Dont know much about scoring deer but I can measure a fish Im gonna guess 120


----------



## pg542 (Oct 9, 2006)

An even 150-1/8...lol...(SITD) shot in the dark....not the deer , the guess....


----------



## rut-ro (Oct 12, 2008)

148 3/8


----------



## slabnabbin (May 25, 2010)

149
3/8


----------



## Hullahopper (May 24, 2004)

138 Just a WAG!


----------



## GSMAN (May 22, 2004)

142, but what do I know?


----------



## playin thru (Jul 6, 2009)

143 3/8, Hard to score but adds up with extra tines and odd circum.


----------



## patskat (May 22, 2004)

141


----------



## wtc3 (Aug 16, 2005)

137 2/8


----------



## FREON (Jun 14, 2005)

148 4/8


----------



## Johnny V E (May 26, 2010)

151 6/8" gross score


----------



## Jasmillertime (Mar 23, 2010)

151-4/8


----------



## RB II (Feb 26, 2009)

155 4/8


----------



## el jefe (Apr 5, 2005)

157 3/8


----------



## Law Dog (Jul 27, 2010)

167


----------



## Fin "N" Tonic (Aug 27, 2008)

141 5/8


----------



## Grinmaker (Sep 22, 2008)

145.6/8's


----------



## Johnny9 (Sep 7, 2005)

139.5


----------



## hunt2442 (May 7, 2008)

147 3/8


----------



## Pistol58 (Oct 9, 2009)

162


----------



## Auer Power (Jun 16, 2009)

158


----------



## ROBOWADER (May 22, 2004)

149 1/8


----------



## browning270 (May 29, 2008)

152 3/8s


----------



## Mad Mike (Dec 28, 2005)

156


----------



## TechTopwater (Jul 17, 2009)

159 1/4


----------



## Jonboat (Aug 16, 2005)

I think 134.5


----------



## EddieBaasen (Jun 7, 2011)

I'm going with 185.


----------



## tailrope (Sep 30, 2009)

133 & 7/8


----------



## Crab Trap (May 7, 2006)

135


----------



## M16 (May 28, 2008)

140


----------



## PBD539 (May 4, 2010)

121


----------



## notoj (Apr 25, 2006)

145 6/8


----------



## Big Mike M (May 29, 2007)

135 6/8


----------



## Deerfinder22 (Nov 27, 2007)

152 1/2


----------



## Capt.
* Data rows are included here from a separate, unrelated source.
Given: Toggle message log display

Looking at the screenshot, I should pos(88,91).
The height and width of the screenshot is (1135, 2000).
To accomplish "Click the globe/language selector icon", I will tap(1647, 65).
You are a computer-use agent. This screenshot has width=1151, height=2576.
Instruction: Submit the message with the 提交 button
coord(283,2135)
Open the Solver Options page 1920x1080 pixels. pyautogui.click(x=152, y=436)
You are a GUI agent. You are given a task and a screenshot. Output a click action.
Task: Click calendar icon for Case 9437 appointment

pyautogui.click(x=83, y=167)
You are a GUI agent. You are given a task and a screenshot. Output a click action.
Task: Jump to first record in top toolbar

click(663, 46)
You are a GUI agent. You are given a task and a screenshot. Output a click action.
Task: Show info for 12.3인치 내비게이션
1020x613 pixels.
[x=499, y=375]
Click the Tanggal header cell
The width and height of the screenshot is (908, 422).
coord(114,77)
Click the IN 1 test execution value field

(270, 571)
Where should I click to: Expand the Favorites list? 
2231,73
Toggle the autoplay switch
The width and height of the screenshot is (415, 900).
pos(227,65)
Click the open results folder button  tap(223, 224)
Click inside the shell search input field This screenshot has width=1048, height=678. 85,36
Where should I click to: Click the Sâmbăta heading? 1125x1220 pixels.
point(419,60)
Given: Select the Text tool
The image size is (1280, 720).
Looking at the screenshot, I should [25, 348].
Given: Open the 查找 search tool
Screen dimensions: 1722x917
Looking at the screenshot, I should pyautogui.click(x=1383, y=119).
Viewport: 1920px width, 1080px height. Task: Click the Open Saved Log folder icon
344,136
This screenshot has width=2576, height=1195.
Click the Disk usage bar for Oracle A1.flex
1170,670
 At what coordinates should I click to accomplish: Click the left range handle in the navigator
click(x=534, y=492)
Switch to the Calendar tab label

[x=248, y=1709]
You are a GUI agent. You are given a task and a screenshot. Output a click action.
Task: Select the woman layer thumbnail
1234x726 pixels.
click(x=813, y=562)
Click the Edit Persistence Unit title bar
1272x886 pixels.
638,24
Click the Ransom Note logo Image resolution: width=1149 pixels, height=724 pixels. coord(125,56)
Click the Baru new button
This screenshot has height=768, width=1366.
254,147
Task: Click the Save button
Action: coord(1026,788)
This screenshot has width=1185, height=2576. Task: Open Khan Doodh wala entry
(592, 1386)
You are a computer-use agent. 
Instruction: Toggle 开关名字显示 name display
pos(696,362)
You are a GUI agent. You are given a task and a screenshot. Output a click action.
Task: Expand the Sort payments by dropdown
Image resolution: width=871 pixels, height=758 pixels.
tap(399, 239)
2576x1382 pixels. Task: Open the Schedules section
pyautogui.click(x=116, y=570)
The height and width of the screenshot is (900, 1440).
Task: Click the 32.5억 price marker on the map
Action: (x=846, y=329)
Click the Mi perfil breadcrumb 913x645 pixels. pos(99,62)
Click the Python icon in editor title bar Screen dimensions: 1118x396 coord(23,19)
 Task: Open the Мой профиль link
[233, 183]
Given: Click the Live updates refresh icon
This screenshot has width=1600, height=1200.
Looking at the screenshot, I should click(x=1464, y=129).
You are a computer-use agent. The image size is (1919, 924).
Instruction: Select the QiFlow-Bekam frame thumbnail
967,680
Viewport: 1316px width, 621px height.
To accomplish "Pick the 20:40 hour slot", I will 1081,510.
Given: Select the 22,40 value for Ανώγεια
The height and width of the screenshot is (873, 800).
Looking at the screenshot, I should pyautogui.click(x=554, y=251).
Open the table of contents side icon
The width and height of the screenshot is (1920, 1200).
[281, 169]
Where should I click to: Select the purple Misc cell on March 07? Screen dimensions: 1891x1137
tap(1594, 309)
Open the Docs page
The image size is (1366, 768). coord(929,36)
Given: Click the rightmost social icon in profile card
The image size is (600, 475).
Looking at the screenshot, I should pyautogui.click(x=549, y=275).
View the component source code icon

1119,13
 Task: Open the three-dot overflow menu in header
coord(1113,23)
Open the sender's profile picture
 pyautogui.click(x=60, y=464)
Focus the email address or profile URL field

Juarez (Jun 20, 2008)

153 3/8 hard to tell big the palmaes are


----------



## devil1824 (Sep 4, 2010)

142.375


----------



## remi19 (Feb 27, 2008)

148 1/8


----------



## mexdeer19 (Jun 4, 2009)

138 4/8


----------



## Troutfisch (Jun 19, 2005)

139 7/8


----------



## elkhunter49 (Jun 7, 2004)

144 1/8


----------



## duk-tailed (Jun 10, 2005)

145 1/8 ???


----------



## Kyle 1974 (May 10, 2006)

150 2/8... about 8-10 more than I thought when I first looked at him.


----------



## flatscat1 (Jun 2, 2005)

146 7/8


----------



## hammerdown (Jan 10, 2009)

elkhunter49 said:


> 144 1/8


You beat me to it! How about 144 4/8


----------



## justinsfa (Mar 28, 2009)

146 5/8


----------



## Little-bit (Oct 19, 2005)

143 1/8


----------



## Treybig23 (Dec 26, 2007)

152 4/8


----------



## TXplugger (Nov 26, 2007)

Cool looking buck!! 140 7/8


----------



## WoodDuck Wizard (Nov 18, 2007)

149


Sent from my iPhone using Tapatalk


----------



## sotx23 (May 4, 2010)

150 on the nose


----------



## Mojo281 (Sep 7, 2006)

146 7/8"


----------



## BigRed6967 (Dec 9, 2010)

Nice deer 
144 1/4


----------



## big john o (Aug 12, 2005)

I would say low 130s at best... man what an ugly buck...


----------



## JDS (Jul 14, 2004)

153, did not read all the replies though so someone may have guessed that already.


----------



## Feathershredder (Nov 29, 2009)

132 1/8


----------



## SpottedAg (Jun 16, 2010)

162


----------



## mini me (Aug 7, 2006)

140 1/2


----------



## boatlift (Jun 23, 2009)

Troutfisch said:


> 139 7/8


*Ding, ding, ding!!!* We have us a winner! Congrats Troutfisch, you nailed his score of 139-7/8, a hard buck to score. When I 1st saw this bad boy walk out I thought he was a 200" animal but when I pulled the binoculars up I noticed he scored more down than up. Nevertheless a very cool old deer, just awesome. BTW I did not harvest this buck, a buddy of mine did.

troutfisch PM me your shipping information & I'll UPS your soft cooler out today.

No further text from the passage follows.